→ **TASK DETAILS**:
Every line from the one containing "[Vista ràpida] (338, 1357)" to the one containing "[Compartir] (24, 656)" in the records below, both included, must be set down exactly, and no other line.

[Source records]
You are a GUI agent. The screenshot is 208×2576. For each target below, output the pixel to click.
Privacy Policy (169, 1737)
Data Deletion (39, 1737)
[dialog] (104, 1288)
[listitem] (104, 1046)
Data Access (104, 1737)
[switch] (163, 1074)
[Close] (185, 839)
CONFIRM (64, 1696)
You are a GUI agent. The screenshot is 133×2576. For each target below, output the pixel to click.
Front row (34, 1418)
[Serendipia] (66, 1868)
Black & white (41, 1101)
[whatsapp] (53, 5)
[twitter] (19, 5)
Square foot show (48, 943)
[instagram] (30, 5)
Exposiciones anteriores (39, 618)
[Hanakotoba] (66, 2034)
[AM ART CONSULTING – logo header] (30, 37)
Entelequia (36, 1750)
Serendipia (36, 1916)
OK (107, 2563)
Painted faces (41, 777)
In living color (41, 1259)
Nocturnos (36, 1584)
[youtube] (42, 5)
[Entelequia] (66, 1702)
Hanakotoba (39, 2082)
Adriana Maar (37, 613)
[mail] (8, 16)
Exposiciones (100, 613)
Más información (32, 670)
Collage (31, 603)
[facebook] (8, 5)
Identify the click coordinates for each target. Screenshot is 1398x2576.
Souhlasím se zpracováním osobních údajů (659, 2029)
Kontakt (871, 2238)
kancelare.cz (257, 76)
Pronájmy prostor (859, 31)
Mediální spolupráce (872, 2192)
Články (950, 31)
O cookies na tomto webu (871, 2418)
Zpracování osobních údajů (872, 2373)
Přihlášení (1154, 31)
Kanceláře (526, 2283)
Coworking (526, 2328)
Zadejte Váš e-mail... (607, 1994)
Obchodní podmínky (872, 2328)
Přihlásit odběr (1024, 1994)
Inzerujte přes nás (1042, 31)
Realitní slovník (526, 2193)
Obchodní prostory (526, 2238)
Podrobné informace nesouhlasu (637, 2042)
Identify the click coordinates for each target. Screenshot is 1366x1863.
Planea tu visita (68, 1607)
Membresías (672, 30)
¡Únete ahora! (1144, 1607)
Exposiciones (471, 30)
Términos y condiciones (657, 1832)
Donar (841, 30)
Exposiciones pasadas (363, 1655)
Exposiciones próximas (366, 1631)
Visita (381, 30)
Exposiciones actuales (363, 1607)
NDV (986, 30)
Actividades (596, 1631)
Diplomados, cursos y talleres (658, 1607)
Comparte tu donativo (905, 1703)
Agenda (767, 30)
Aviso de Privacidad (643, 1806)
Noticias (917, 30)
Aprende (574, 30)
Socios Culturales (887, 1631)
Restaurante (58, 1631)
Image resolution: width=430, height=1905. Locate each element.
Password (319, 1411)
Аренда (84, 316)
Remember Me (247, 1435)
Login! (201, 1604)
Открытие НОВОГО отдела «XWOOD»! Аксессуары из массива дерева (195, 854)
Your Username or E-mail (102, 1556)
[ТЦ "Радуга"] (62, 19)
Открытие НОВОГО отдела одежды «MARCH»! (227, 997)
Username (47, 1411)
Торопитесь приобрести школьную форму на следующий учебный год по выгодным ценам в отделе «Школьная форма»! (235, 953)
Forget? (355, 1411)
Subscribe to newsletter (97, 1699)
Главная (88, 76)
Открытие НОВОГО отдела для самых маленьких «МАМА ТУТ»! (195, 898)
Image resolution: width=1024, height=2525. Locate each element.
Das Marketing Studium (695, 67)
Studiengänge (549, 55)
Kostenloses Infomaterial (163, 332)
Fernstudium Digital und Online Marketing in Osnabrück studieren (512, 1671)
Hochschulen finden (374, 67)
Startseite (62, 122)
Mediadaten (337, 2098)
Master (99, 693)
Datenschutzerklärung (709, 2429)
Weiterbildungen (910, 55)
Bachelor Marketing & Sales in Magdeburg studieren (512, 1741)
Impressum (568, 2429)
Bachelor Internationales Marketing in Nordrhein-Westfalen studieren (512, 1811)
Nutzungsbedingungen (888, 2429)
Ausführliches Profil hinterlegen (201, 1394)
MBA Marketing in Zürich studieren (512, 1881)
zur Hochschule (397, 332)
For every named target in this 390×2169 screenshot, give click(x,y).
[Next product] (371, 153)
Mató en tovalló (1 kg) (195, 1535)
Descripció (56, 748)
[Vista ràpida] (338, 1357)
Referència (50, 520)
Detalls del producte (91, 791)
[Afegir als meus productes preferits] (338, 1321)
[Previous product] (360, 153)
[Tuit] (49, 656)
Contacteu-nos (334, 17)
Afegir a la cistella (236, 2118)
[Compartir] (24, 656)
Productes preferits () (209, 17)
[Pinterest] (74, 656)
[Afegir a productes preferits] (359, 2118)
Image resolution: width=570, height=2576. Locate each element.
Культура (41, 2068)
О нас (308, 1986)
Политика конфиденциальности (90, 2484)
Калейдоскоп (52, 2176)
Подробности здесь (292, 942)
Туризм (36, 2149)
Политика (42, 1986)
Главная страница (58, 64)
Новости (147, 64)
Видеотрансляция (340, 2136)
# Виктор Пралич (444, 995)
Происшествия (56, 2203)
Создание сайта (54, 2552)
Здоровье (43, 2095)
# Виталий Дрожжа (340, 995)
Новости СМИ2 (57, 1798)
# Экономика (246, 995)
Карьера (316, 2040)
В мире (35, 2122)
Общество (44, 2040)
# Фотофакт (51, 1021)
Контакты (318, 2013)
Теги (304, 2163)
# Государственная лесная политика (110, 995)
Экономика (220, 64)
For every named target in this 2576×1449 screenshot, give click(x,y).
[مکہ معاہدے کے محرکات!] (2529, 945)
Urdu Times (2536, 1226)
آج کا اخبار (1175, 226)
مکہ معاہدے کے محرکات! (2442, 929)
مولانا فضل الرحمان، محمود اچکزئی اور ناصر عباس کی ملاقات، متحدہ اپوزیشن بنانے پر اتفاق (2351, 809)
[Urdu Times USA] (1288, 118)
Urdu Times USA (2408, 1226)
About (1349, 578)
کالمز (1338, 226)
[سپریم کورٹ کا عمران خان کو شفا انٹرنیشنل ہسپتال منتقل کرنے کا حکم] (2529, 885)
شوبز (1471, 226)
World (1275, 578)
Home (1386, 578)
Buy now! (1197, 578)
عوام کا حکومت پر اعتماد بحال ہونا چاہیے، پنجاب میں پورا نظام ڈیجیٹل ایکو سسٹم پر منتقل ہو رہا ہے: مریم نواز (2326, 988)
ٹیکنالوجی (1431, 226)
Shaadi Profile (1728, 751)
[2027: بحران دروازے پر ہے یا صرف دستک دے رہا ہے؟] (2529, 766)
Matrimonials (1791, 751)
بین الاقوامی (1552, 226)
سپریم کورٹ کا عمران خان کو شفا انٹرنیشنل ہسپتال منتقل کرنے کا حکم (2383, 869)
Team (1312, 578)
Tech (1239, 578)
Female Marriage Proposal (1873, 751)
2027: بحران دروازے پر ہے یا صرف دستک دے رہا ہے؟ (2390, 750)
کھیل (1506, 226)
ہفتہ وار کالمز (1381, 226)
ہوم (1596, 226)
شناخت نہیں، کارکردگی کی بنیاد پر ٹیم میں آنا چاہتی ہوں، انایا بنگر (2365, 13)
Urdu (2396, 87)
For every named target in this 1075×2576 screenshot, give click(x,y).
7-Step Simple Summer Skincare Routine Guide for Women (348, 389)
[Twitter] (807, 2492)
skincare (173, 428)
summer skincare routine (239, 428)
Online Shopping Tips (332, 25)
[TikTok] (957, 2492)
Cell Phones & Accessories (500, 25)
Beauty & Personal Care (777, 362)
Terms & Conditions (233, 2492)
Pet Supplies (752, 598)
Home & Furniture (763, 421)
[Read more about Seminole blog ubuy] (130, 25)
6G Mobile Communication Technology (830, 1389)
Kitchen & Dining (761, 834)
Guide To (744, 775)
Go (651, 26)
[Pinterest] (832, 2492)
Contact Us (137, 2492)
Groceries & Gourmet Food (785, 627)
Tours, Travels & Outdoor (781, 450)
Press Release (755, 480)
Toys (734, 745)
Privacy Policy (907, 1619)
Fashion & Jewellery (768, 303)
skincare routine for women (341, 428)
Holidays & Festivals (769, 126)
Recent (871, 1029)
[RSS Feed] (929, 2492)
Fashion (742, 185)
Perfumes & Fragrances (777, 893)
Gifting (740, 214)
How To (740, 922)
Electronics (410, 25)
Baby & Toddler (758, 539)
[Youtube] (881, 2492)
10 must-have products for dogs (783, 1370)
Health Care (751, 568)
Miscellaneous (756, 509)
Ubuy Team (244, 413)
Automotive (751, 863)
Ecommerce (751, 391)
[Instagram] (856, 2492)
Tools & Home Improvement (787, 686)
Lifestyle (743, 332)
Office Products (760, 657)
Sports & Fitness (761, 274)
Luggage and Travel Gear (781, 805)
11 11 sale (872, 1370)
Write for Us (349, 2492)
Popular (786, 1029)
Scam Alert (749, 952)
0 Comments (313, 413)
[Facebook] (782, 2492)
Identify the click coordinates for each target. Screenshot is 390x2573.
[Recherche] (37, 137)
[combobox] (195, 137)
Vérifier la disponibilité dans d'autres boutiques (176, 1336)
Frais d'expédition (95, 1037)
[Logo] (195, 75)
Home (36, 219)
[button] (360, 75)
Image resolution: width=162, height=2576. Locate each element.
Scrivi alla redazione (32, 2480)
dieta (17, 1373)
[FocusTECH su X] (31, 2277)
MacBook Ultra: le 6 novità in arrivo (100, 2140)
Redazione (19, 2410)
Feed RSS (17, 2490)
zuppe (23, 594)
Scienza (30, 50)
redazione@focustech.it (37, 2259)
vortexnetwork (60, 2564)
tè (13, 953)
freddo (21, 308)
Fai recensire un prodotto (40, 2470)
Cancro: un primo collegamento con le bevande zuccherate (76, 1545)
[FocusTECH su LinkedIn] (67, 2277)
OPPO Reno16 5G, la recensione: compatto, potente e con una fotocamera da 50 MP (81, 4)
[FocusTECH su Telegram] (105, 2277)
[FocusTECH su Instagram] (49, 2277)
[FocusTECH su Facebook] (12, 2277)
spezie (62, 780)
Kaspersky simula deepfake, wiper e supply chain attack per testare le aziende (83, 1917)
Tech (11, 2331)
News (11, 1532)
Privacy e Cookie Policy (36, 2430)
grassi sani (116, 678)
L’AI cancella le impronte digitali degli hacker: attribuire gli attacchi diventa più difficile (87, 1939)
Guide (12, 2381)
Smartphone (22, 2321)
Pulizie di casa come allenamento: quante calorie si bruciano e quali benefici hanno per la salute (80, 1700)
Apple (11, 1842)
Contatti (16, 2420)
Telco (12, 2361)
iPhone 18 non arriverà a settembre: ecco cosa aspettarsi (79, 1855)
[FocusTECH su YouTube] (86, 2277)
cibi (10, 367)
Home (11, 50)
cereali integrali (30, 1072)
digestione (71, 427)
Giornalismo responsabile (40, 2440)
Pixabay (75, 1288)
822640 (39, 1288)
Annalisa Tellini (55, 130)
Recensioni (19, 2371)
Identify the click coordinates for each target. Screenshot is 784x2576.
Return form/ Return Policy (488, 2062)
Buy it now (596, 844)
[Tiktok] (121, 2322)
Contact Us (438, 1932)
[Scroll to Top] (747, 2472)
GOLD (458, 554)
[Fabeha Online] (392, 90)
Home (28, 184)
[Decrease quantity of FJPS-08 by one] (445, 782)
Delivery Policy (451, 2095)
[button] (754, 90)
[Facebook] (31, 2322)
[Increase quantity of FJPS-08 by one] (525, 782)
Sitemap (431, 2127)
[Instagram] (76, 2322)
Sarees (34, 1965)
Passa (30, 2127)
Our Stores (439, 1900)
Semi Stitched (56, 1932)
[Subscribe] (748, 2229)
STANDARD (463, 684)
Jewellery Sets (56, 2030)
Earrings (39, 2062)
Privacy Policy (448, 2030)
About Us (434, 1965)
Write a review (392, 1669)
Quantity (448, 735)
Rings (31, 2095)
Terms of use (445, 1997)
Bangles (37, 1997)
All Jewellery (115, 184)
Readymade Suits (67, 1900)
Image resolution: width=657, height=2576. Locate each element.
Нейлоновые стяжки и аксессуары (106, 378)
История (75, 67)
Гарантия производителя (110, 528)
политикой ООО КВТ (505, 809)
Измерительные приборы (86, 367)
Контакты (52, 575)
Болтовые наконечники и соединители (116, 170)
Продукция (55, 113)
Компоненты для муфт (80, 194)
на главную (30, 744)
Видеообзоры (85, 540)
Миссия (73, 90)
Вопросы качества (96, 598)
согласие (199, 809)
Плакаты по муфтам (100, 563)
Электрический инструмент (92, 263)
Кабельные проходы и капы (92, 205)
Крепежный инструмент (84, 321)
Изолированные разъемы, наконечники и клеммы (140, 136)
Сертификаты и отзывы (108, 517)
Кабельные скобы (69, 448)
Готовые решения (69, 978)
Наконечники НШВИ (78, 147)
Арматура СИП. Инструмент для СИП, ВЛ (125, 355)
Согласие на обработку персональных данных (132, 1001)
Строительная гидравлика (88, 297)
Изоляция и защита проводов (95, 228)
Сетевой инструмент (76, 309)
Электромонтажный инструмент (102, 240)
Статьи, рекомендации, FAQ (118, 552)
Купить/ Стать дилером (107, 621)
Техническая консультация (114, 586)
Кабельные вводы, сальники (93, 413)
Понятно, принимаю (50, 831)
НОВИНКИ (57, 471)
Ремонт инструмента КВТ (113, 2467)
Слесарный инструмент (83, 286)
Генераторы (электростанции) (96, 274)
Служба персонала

→ **THE COMPLETED TASK**:
[Vista ràpida] (338, 1357)
Referència (50, 520)
Detalls del producte (91, 791)
[Afegir als meus productes preferits] (338, 1321)
[Previous product] (360, 153)
[Tuit] (49, 656)
Contacteu-nos (334, 17)
Afegir a la cistella (236, 2118)
[Compartir] (24, 656)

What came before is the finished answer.